[SOLVED] Flink streaming Kinesis to Hudi not writing any data

Flink streaming Kinesis to Hudi not writing any data

I'm trying out PyFlink for streaming data from Kinesis into Hudi format, but can't figure out why it is not writing any data. I hope that maybe someone can provide any pointers.

Versions: Flink 1.15.4, Python 3.7, Hudi 0.13.0

I use streaming table environment

configuration = Configuration()
env_settings = (
    EnvironmentSettings.new_instance()
        .in_streaming_mode()
        .with_configuration(configuration)
        .build()
)
table_env = StreamTableEnvironment.create(environment_settings=env_settings)

This is my schema

def get_test_table_schema() -> Schema:
    return (Schema.new_builder()
            .column("uuid", DataTypes.STRING().not_null())
            .column("updated_at", DataTypes.TIMESTAMP().not_null())
            .column("shard_key", DataTypes.STRING().not_null())
            .primary_key("uuid")
            .build())

This is how I define the output sink

table_env.create_table(
    "test_table",
    TableDescriptor.for_connector("hudi")
        .schema(get_test_table_schema())
        .option("path", "file://mypath/hudi/test.table")
        .option("table.primaryKey", "uuid")
        .option("table.preCombineField", "updated_at")
        .partitioned_by("shard_key")
        .build()
)

Manually inserting some data works and creates the files in the output path

result = table_env.execute_sql("""insert into test_table values
    ('1',TIMESTAMP '1970-01-01 00:00:01', 'par1'),
    ('2',TIMESTAMP '1970-01-01 00:00:02', 'par1'),
    ('3',TIMESTAMP '1970-01-01 00:00:03', 'par2');
""")

The job in Flink UI finishes and stream_write: test_table tasks shows some data was written.
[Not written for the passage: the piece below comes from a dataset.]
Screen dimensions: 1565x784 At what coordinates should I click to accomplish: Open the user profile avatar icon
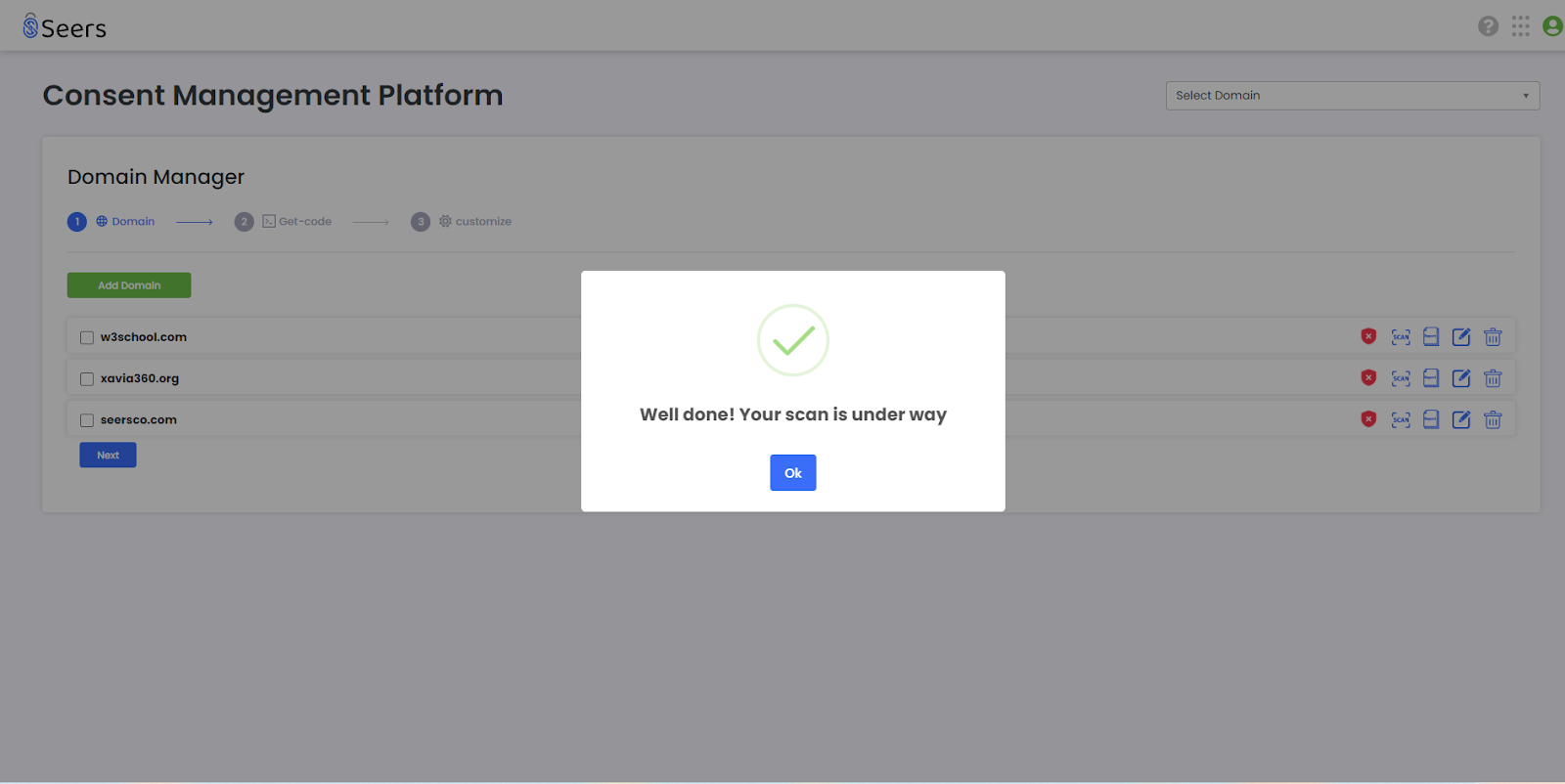click(1552, 26)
However, if I stream the records from a source such as Kinesis:

table_env.create_table("kinesis", get_kinesis_source())
input_table = table_env.from_path("kinesis")
input_table.execute_insert("test_table")

I can see the records are retrieved, but never written to Hudi

There are no exceptions, nothing seems broken. I must be missing something obvious.

Solution

Looks like I was not just pushing enough data to the pipeline. I also reduced write.batch.size from default 256MB to 1MB and started seeing the updates in the target path.

table_env.create_table(
    "test_table",
    TableDescriptor.for_connector("hudi")
        .schema(get_test_table_schema())
        .option("path", "file://mypath/hudi/test.table")
        .option("table.primaryKey", "uuid")
        .option("table.preCombineField", "updated_at")
        .option("write.batch.size", "1")
        .partitioned_by("shard_key")
        .build()
)